Based upon observations and staff interviews on 10/23/15 during the physical tour of the facility between 0930 and 1200 hours the facility has failed to maintain doors to hazardous areas as self or automatic closing. This could result in the spreading of the toxic products of combustion into the corridor in the event of a fire which would endanger residents, staff and/or visitors.

The findings include, but are not limited to:
Room # 123 is over 50 square feet and being used for storage without a self-closer device on the room door to the corridor.

TCU storage room is over 50 square feet and being used for storage without a self-closer device on the room door to the corridor.

The above was discussed and acknowledged by the Maintenance Director who said he did not realize the storage room doors needed self-closers.

LIFE SAFETY CODE STANDARD

Tag No.: K0056

Based upon observations and staff interviews on 10/23/2015 during the physical tour between approximately 0930 and 1200 hours, the facility has failed to provide fire sprinkler protection to all required areas of the facility. This could result in a fire not being contained to the area of origin and could endanger residents, staff and/or visitors.

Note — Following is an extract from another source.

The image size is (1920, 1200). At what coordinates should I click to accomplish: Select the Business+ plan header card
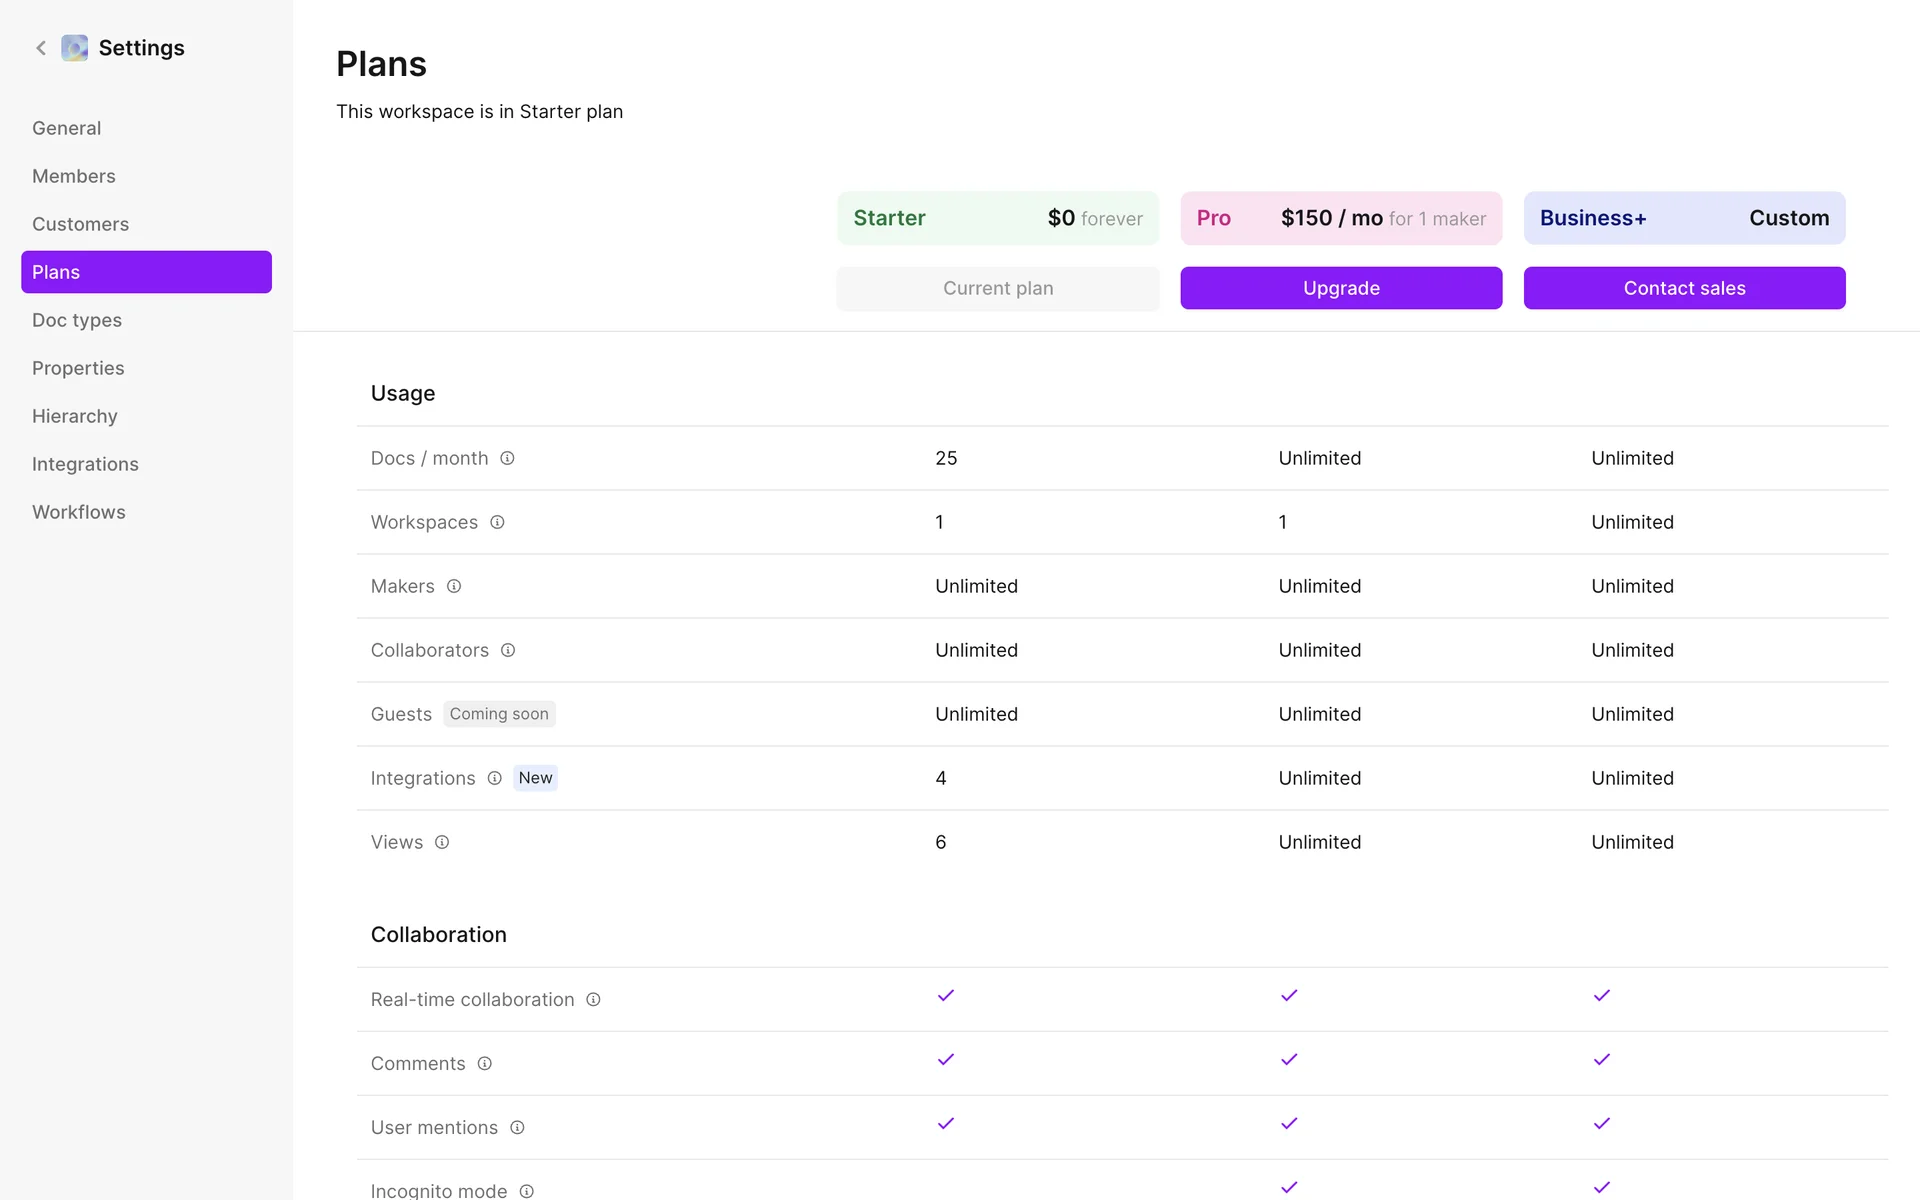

The findings include, but are not limited to:
1 out of 1 sprinkler heads in the Basement Transfer switch room is obstructed by a permanently installed electrical conduit.

The above was discussed and acknowledged by the Maintenance Director who said he had not previously observed the obstruction.

LIFE SAFETY CODE STANDARD

Tag No.: K0144

Based upon observations and staff interviews on 10/23/15 during the physical tour of the facility between approximately 0930 and 1200 hours the facility has failed to have the emergency generator meet the requirements of the Fire Safety Code. This could result in a failure to shut off the emergency generator in the event of a fire at the generator which would endanger the residents, staff and/or visitors within the facility.


The findings include, but are not limited to:
There is no remote emergency stop button installed separate of the facility's automatic generator in accordance with NFPA 110 3-5.5.6.

The above was discussed and acknowledged by the Maintenance Director who said he was unaware of the stop switch requirements.

LIFE SAFETY CODE STANDARD

Tag No.: K0145

Based upon observations and staff interviews on 10/23/15 during the physical tour of the facility between approximately 0930 and 1200 hours the facility has failed to properly maintain the Type 1 EES in the facility. This could result in electrical malfunction which could potentially endanger residents, staff and/or visitors within the facility.

The findings include, but are not limited to:
The facility's Type I electrical system's labeled Critical Branch electrical panel CRD 208/120 indicates that the Fire Alarm system is on the critical branch circuit #17 instead of the Life Safety Branch as required by NFPA 99 3-4.2.2.2.

The above was discussed and acknowledged by the Facility Maintenance Director who said he believes that circuit was relocated to the Life Safety Branch but was unable to verify at the time of the inspection.